Allaire v. St. Luke's Hospital

76 Ill. App. 441 | Ill. App. Ct. | 1898

Lead Opinion

Mr. Presiding Justice Adams

delivered the opinion of the court.

The amended declaration in this case, omitting the caption, is as follows:

“ The said plaintiff, Thomas Edwin Allaire, an infant of tender age, by Ada A. Allaire, his next friend, and Philetus Smith, his attorney, by leave of the court first had, for amended declaration, complains of the said defendants, both bodies politic and corporate, and doing business at the city of Chicago, in said county, under and by virtue of the laws of said State, in a plea of trespass on the case: For that, heretofore, to-witOn or about the 2d day of February, A. D. 1896, at and in the said city, said defendants were possessed of and using a certain building there situate as a hospital for the care, curing and treatment of sick persons, and of ladies therein, during the time before, at and after accouchment and parturition and until convalescence thereafter, and for the care, careful treatment and medical diligence in the safe delivery of infants in ventre de sa mere, all for hire and reward in that behalf. And the said Ada A. Allaire, then within ten days, as near as may be, for the natural birth of plaintiff, as the said defendants then and there well knew and had knowledge, then and there, on said last named day, at the request and solicitation of the said defendants, for hire and reward in that behalf to be paid by her, became and was a patient of said defendants in said building, therein to be carefully kept, cared for, housed and medically treated until the birth of plaintiff, and during her convalescence thereafter; and for such hire and reward so to be paid, then and there became and was such patient of defendants, for the use and benefit of plaintiff, in that he also should receive from said defendants all due care’ and treatment, and should be safely delivered by birth, in the course of nature, without personal harm.

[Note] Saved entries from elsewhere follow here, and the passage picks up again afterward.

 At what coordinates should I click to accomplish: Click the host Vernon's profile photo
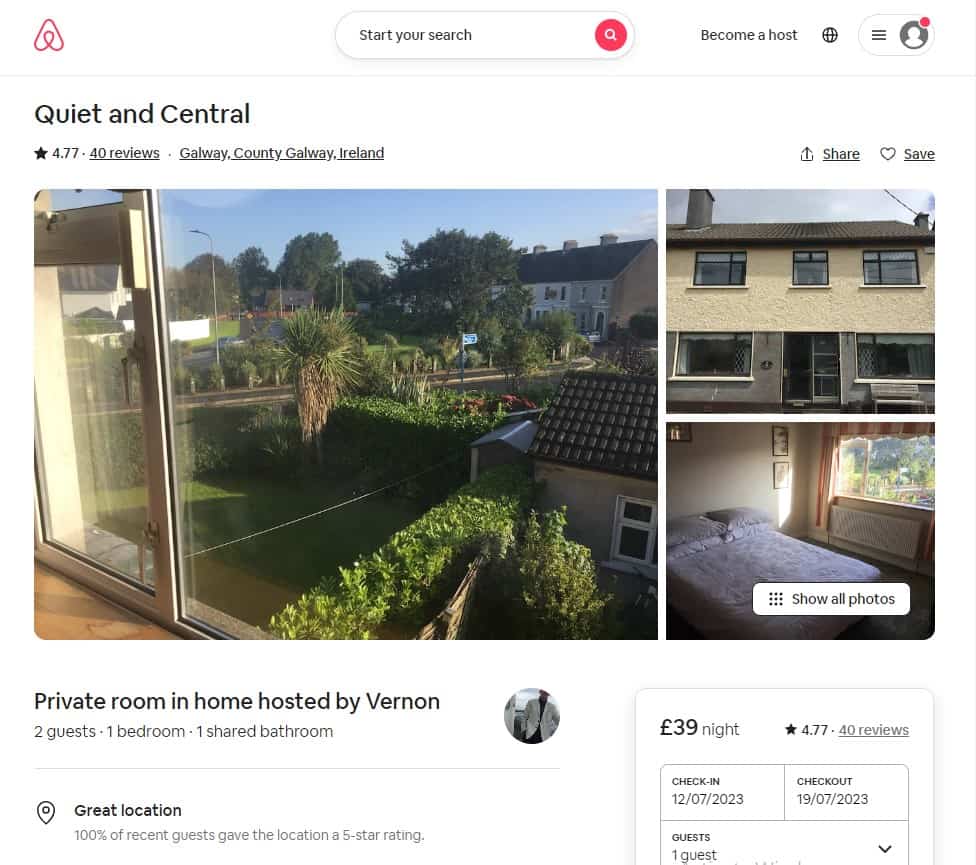point(531,716)
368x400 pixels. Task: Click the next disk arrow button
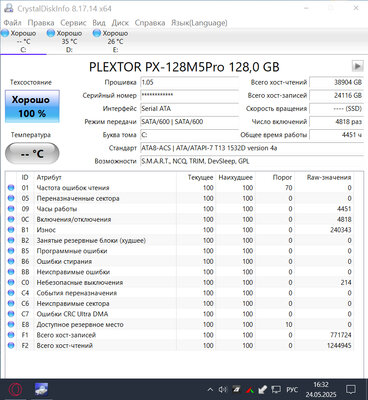tap(357, 66)
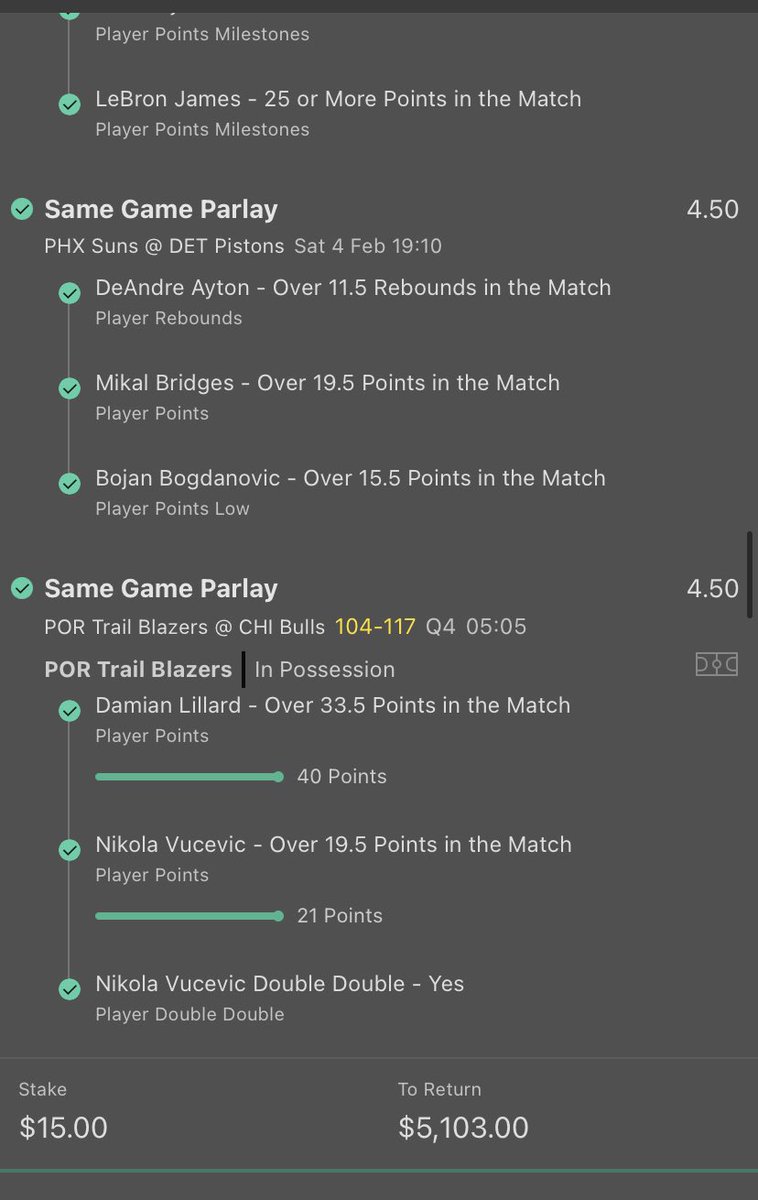Click check icon next to DeAndre Ayton rebounds

point(69,292)

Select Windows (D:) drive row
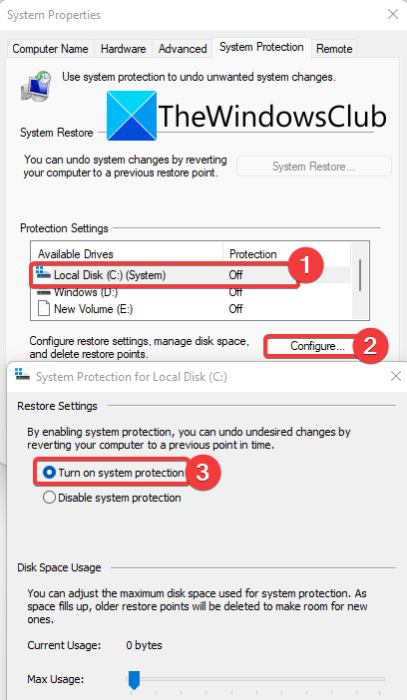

And thereupon it then and there became and was the duty of defendants to carefully and comfortably house, shelter and keep the said Ada A. Allaire in said building, and to extend to and bestow upon her person great care and diligence before, during and after plaintiff’s birth. All this for the well-being of the said Ada A. Allaire, as also for the benefit of the plaintiff, to the end and purpose that he also should receive great and due care from said defendants and be naturally born of his mother without injury or harm to his person.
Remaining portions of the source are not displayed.